UK: contactless cap rises to £100

Since Brexit came into effect, the UK is no longer bound by European standards. The government has taken the decision to raise the contactless payment cap, which will rise in the coming months from £45 to £100.

Supporting retailers and encouraging a recovery in consumer spending

The aim of the government, which had already raised the contactless payment cap from £30 to £45 in March 2020, is to make it easier to pay for purchases and support retail.

A year ago, it was decided to raise the ceiling at European level. At the start of the health crisis, contactless payment was seen as a way of reducing the risk of contamination by avoiding the handling of coins and banknotes.

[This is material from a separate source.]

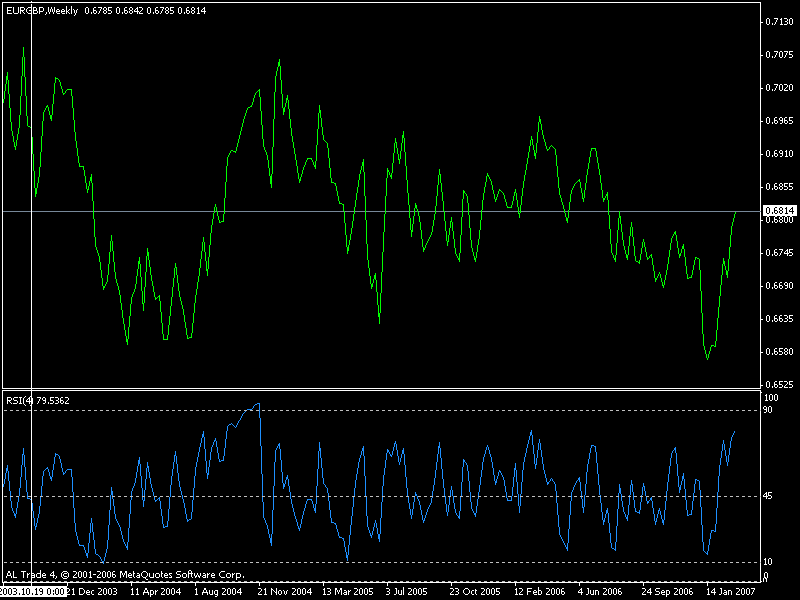Click the RSI 10 level label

In France, while 70% of transactions in local shops were still made in cash before the start of the Covid-19 epidemic, the ceiling had been raised on May 11, 2020, from 30 to 50 euros.

Consumers have massively embraced the new contactless payment cap, in all the countries that have revised it upwards. According to UK Finance, the trade association for the UK banking and financial services industry, contactless payments increased by 44% between November 2019 and November 2020.

The fears of some consumer organizations

Despite this increase in the number of contactless payments, some consumer associations are opposed to the government's decision.

In their view, raising the ceiling could lead to a further decline in cash payments, making the most vulnerable groups, who are heavily dependent on cash, even more vulnerable.

The British government is reassuring, and has stated that it will continue to protect cash payments. At the end of 2020, a bill aimed precisely to allow consumers to obtain cash in local shops, without any purchase being necessary.

Yet the decline of cash continues slowly but surely: according to a study by the European Central Bank, 73% of all transactions in the eurozone were carried out in cash in 2019, compared with 76% in 2016.